• _SELECTED EXCERPT_:
####

Haha, but these aren't things that necessarily drive me crazy, just thinks that are annoying sometimes.


----------



## Cou (Feb 5, 2014)

Storage, always.

And the qr pattern changing :[


----------



## Libra (Feb 5, 2014)

- Not having enough room in my pockets.
- Only having ten spots for designs (I don't want to create another character just because I'm missing _one_ design).
- Not being able to place or pick up anything in my room when I'm having a visitor.
- Talking to a villager, getting pinged by another villager, spamming the A-button to speed through the conversation with the first villager and then being too late for the ping of the second villager (maybe it was a PWP suggestion!).


----------



## Cudon (Feb 5, 2014)

Hmmm

- When you're trying to get a PWP and you waste a ping just to get asked a stupid question.

####

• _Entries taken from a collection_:
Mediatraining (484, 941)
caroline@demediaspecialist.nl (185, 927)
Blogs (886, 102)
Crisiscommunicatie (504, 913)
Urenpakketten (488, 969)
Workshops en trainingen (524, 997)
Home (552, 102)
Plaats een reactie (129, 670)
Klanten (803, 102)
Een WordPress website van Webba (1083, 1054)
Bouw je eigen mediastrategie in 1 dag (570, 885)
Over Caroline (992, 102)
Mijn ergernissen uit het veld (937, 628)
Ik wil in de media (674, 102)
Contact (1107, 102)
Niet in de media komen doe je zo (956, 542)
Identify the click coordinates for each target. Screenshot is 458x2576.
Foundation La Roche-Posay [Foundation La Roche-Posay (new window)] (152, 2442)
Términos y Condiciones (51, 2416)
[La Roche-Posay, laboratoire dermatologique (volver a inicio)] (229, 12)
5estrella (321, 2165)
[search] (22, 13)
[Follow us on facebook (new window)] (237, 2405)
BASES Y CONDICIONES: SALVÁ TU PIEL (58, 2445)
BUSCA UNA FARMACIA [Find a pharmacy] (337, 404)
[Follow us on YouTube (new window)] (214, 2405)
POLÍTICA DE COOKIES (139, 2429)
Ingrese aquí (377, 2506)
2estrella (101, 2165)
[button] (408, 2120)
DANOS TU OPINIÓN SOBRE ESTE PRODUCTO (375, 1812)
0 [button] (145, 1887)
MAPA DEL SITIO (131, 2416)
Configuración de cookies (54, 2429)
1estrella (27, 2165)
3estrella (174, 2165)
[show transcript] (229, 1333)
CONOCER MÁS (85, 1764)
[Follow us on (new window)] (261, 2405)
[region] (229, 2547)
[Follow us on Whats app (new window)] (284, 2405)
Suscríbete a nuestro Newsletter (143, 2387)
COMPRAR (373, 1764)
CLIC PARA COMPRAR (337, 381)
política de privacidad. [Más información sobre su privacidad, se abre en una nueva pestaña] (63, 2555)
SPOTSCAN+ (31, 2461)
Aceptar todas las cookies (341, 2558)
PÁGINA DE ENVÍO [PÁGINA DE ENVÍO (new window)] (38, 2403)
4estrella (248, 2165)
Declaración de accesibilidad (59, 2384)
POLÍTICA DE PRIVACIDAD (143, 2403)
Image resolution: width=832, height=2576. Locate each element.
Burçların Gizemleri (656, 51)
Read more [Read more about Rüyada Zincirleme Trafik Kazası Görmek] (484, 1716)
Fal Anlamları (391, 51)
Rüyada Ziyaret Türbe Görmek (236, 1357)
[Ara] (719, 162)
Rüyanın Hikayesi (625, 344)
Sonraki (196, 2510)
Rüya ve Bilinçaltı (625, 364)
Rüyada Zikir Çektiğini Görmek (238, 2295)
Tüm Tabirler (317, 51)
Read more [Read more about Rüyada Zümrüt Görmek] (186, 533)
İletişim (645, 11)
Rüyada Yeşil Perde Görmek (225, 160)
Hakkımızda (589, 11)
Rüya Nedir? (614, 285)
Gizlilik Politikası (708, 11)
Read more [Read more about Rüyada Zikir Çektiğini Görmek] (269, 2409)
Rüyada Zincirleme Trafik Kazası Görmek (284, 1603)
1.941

####

• _SET PROBLEM A_:
In the forum thread, what does Cou say is always an annoyance?
• _SET PROBLEM B_:
Swap "Klanten" for "Opdrachtgevers" in the records, covering everything from the first line down to the line containing "Een WordPress website van Webba (1083, 1054)", and return only those lines with nothing else changed.
The text and the records do not share a source.

• _FINAL RESULT A_:
Storage.

• _FINAL RESULT B_:
Mediatraining (484, 941)
caroline@demediaspecialist.nl (185, 927)
Blogs (886, 102)
Crisiscommunicatie (504, 913)
Urenpakketten (488, 969)
Workshops en trainingen (524, 997)
Home (552, 102)
Plaats een reactie (129, 670)
Opdrachtgevers (803, 102)
Een WordPress website van Webba (1083, 1054)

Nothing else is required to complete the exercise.